Um einen halbwegs passablen Abgleich der Amplitude zu erzielen, bietet sich im Idealfall der Einsatz einer kalibrierten Messantenne an einem Meßempfänger an. Um die unbekannte "Durchgangsverstärkung" der Soundkarte zu kompensieren, bietet sich in dem Fall ein NF-Generator mit kalibrierter Ausgangsamplitude an. Per Soundkarten-Steuerprogramm (sndvol32.exe) kann die Verstärkung für den Line-In-Eingang dann so eingestellt werden, daß der angezeigte Pegel "passt".

Es geht allerdings auch -bei geringeren Ansprüchen an die Genauigkeit- auch einfacher:

Falls als Empfangantenne eine kompakte H-Feld-Antenne eingesetzt wird. Mit Hilfe einer selbstgebauten Helmholtz-Spule und eines Signalgenerators kann im "Labor" eine magnetische Feldstärke erzeugt werden, die z.B. einer Feldstärke im später zu messenden Fernfeld von 10..30 dBuV/m entspricht.
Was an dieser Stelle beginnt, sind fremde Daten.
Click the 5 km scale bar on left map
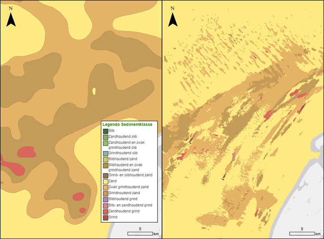Viewport: 324px width, 239px height. tap(140, 233)
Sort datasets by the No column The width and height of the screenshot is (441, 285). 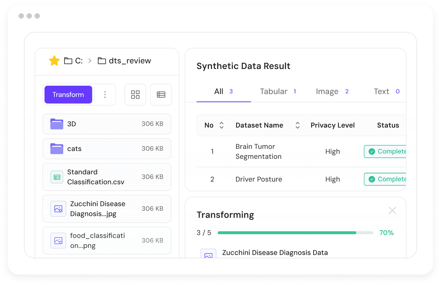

Wie dies genau zu bewerkstelligen ist, bleibt der Phantasie des Lesers überlassen ... eventuell im WWW nach "Field strength meter for the 137 kHz band by Dick Rollema" suchen, oder gleich bei http://www.wireless.org.uk/pa0se.htm nachlesen.

Noch einfacher: Falls sich eine NDB (Flugfunkbake) mit bekannter ERP in der Nähe (10...200 km) befindet, kann unter Zuhilfenahme einer Tabelle für Bodenwellen-Ausbreitung (GROUND WAVE PROPAGATION) ermittelt werden, wie groß die Feldstärke der NDB am Empfängerort sein müßte... entsprechende Versuche wurden vom Verfasser allerdings noch nicht durchgeführt. Per manueller Verstärkungsregelung im Empfänger oder/und Soundkarte kann dann der angezeigte Wert "passend" gemacht werden.

Anhang

Definition der aufzuzeichnenden Messkanäle mit SpectrumLab

Die aufgezeichneten Daten werden auf der Registerkarte "Watch List" des Plotfensters definiert. Hier (bei der Aufzeichnung von DI2AG) werden nur zwei Funktionen zum Messen des Rauschpegels und der Spitzenwerte der Feldstärke verwendet. Mit diesen Definitionen ergab sich das in der Einleitung abgebildete Y(t)-Diagramm.